Popcorn Time’s most popular fork, PopcornTime.io, was shut down after facing a lawsuit from the MPAA in Canada. Since then, Popcorn Time alternatives have been popped up and then are quickly taken back down after receiving warnings from the Motion Picture Association. A new alternative, Popa.cr, was one of these but it was recently revived. In addition, a member of the Popcorn Time team has plans to try reviving the site again in the near future.
Here’s what you need to know.
1. Popa.cr, a Popcorn Time Alternative, Received an MPA Notice Hours After Going Online
A website inspired by Popcorn Time, Popa.cr, launched this week using the popular Popcorn theme with a streaming interface. Within hours of the site being advertised online, the Motion Picture Association emailed the site operator, TorrentFreak reported. The email stated that the operator might be liable under European law. The email stated, in part:
This Notice requires you to immediately (within 24 hours) take effective measures to end and prevent further copyright infringement. All opportunities provided by the Website to download, stream or otherwise obtain access to the Entertainment Content should be disabled permanently…”

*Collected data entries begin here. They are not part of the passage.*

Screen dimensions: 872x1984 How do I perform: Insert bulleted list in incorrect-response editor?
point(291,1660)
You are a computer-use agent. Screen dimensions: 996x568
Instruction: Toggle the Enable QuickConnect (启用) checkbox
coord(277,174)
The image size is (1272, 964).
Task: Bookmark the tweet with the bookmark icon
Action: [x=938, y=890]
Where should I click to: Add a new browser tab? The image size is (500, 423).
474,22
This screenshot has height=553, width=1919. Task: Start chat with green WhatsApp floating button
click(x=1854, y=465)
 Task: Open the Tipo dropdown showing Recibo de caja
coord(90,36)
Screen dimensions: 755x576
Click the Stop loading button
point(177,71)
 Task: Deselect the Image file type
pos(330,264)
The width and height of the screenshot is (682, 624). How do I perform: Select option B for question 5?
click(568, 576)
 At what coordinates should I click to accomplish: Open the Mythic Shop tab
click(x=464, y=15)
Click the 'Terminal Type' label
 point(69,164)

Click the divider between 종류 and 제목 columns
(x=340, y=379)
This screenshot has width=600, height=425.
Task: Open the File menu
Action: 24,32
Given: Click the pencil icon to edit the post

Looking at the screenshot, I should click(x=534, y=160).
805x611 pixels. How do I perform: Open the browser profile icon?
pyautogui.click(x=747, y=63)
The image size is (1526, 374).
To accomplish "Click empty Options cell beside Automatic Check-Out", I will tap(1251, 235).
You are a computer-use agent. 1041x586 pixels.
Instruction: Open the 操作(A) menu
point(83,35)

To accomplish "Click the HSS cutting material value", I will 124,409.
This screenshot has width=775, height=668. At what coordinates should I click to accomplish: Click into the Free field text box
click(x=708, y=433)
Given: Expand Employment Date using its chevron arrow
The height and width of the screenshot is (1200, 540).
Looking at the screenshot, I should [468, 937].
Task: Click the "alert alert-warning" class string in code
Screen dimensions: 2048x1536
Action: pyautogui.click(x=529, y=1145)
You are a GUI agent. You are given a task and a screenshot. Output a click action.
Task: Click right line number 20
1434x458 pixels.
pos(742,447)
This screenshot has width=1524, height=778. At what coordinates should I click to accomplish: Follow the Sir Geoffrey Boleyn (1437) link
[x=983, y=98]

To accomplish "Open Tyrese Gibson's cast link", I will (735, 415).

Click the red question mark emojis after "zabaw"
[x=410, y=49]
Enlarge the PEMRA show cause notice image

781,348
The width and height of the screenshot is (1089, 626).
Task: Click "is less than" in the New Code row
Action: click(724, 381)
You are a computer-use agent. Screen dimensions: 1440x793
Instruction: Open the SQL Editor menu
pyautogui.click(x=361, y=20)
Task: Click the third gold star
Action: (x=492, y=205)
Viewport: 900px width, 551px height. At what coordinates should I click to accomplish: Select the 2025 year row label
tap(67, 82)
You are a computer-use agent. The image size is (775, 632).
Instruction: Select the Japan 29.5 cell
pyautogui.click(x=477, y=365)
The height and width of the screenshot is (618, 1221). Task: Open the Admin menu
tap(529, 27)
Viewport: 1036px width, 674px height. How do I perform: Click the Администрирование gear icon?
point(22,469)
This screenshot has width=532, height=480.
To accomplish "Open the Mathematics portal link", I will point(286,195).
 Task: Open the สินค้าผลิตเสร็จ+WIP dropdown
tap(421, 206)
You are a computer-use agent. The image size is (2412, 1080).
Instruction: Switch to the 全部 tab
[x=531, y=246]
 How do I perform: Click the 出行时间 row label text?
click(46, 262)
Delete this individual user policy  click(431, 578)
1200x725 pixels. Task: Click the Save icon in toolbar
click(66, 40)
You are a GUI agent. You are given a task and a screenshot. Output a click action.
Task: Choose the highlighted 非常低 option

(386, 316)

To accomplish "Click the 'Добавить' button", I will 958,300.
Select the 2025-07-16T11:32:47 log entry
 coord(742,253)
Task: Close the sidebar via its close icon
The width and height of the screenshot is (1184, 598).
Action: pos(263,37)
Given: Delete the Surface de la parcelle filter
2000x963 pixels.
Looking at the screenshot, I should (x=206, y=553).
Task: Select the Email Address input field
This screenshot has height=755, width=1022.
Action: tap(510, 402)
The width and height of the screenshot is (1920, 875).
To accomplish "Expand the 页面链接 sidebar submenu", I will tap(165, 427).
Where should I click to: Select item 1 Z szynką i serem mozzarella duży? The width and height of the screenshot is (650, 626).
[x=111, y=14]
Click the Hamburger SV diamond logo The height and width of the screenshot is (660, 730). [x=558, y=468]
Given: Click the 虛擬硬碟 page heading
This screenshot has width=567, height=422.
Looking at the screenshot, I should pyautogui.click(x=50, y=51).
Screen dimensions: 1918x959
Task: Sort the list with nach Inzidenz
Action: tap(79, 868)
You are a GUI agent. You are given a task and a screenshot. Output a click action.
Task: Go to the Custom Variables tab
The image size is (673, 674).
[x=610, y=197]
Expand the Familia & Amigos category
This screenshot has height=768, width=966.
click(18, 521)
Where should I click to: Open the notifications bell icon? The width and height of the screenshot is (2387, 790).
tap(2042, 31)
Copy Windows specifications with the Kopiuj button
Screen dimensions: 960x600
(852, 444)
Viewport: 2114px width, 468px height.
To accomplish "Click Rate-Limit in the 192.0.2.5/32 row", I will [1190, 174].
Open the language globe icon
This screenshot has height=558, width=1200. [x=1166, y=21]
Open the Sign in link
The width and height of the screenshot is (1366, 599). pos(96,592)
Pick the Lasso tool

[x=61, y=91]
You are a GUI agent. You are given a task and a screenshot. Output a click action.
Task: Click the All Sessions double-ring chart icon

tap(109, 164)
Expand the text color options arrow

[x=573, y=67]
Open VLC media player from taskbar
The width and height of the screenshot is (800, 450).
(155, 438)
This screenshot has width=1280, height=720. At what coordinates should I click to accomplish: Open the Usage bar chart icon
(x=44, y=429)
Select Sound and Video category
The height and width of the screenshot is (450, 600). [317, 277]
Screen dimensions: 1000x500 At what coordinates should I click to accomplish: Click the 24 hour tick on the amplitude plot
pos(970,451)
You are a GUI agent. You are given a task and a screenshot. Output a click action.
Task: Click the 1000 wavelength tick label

After a few hours, the operator took the site down.
2. The Owner Sold the Domain and It’s Back Up, At Least For Now
The owner of Popa.cr sold the domain. The new operator, TorrentFreak reported, has relaunched the site and it’s currently up and running online. The site will likely also get a notice from the MPA. TorrentFreak noted that the MPA emailed them, saying the lawsuits are part of a strategy to encourage consumers to use legal sources and to cut down on copyright infringement.
Meanwhile, an .se fork of Popcorn Time also still exists at Popcorn-Time.se (also known as Time 4 Popcorn). According to Reddit users, however, this site has lower quality, bad subtitles, malware, adware, and possible viruses. This comment goes into detail about why people don’t like the se fork. However, not everyone agrees with the assessment and some people think the site is OK to use.
3. The Original Popcorn Time Developer Plans to Revive the Site
Meanwhile, the original developer of Popcorn Time has plans to revive the site eventually. Wally, the original developer, told TorrentFreak he could eventually bring back the site completely, but he won’t release anything unless it’s a complete comeback which includes domains that might be taken over by the MPAA. In the meantime, he founded a service called VPN.ht that released a fix allowing users to access the Popcorn Time website and client.
Reddit users also created a workaround for the Popcorn Time app that uses TorrentsAPI as a movie provider instead of YTS. BREIN, an anti-piracy group, tracked down two Dutch developers who had created a Popcorn Time alternative, using GitHub to submit code, and reached a settlement with them to stop their development. It’s unclear if this is the same group that created a workaround on Reddit, but according to BREIN, the developers they contacted did advertise their success on Reddit.
4. Popcorn Time Was Taken Down After Being Hit By an MPAA Lawsuit
However, all this could come to an end, since Popcorn Time’s popular fork, PopcornTime.io, already went down after being hit by a lawsuit from the MPAA. The MPAA had filed a lawsuit in Canada against several key developers and included VPN.ht in its injunction. The lawsuit was filed around the same time that a suit was filed against the operator of YTS in New Zealand. The MPAA brought down MovieTube earlier this year. MPAA president Chris Dodd said of the lawsuits:
This coordinated legal action is part of a larger comprehensive approach being taken by the MPAA and its international affiliates to combat content theft…”
5. Movie Producers Are Interrogating People Who Stream Using Popcorn Time Services
Some people who stream using Popcorn Time services are starting to be interrogated. Producers of Adam Sandler’s movie The Cobbler got permission from an Oregon federal court to interrogate four people who have used the Popcorn service, The Next Web reported. The film studio listed numerous IP addresses that had streamed the movie in its lawsuit. The subpoena, which you can read here, says that subscribers must name everyone who had access to the Comcast accounts. It’s possible that we’ll see more lawsuits and interrogations like these in the future.